By the time they returned to their lodgings her insides felt as though they were melting, and her blood was fizzing through her veins like champagne. She hadn’t felt as ready for him, in a sexual way, since…
She shook her head. She’d never wanted him this much. Well, she’d never allowed herself to want him. At all. Not when she’d believed the attraction was one-sided. But now, oh, how she wished she could drag him into her room and tear off her clothes, and then his, and push him to the bed. Only Nancy was bound to be waiting in her room with a basin of water and her evening clothes laid out in readiness. As though she’d been watching out for her return. It wouldn’t surprise her to learn that Nancy owned opera glasses which she used for just that purpose.

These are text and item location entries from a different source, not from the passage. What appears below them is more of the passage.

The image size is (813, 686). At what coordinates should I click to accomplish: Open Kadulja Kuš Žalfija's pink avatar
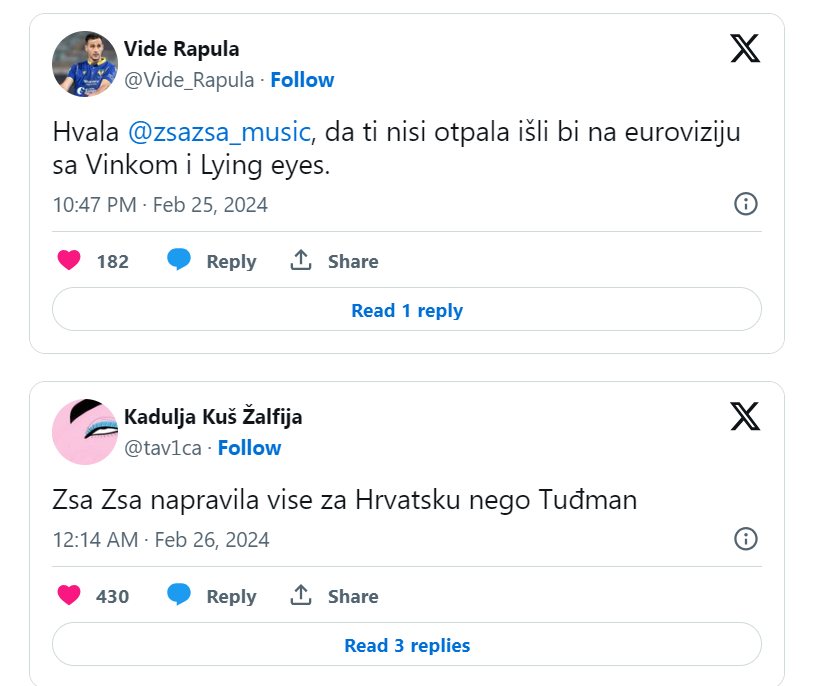[x=85, y=432]
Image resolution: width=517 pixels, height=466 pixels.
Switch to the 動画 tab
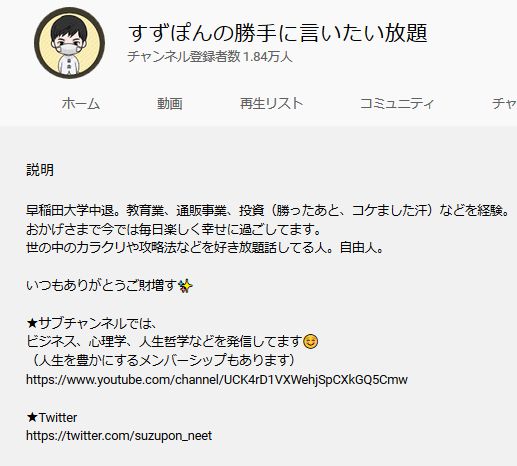[x=170, y=104]
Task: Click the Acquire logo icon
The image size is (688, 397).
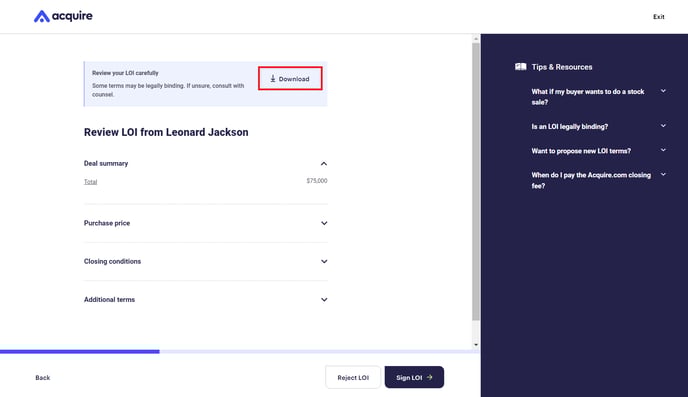Action: [42, 16]
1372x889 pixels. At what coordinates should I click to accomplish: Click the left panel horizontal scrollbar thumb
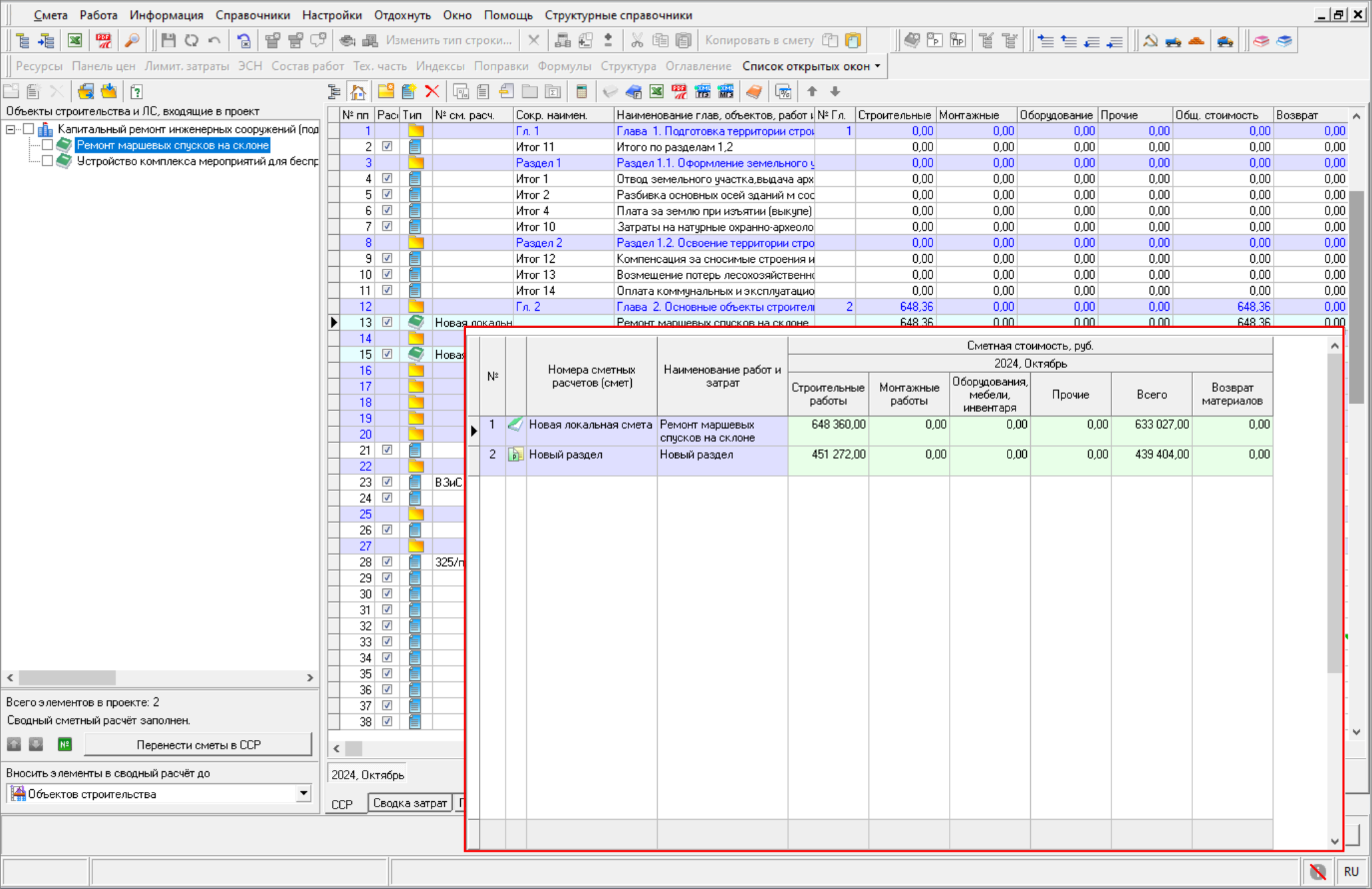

The thought of Nancy in possession of opera glasses acted on her like a glass of water to the face. She actually did splash her face with water some moments later, when she reached her room to find everything exactly as she’d foreseen. For Nancy was the kind of servant who prided herself on giving superlative service.
Clare washed herself briskly and went to the dressing table where she sat down with her back to the maid.
‘You should have taken a parasol out with you,’ said Nancy with a little shake of her head. ‘Your cheeks have become quite pink in the sun.’
It wasn’t the sun that was making her cheeks pink. Clare was pretty sure she was blushing all over.
‘The wind would have blown a parasol away, if I’d taken one up to the cliffs,’ she retorted, irritated by Nancy’s determination to ‘improve’ her. ‘In fact, it did blow his lordship’s hat away.’
‘No!’ Nancy giggled. For the first time since coming to work for her. As though she was a friend, rather than a maid.
And Clare saw that, actually, Nancy wasn’t that much older than her. It was just the severe way she styled her hair and the sombre hue of her clothes that made her look so strict and stuffy.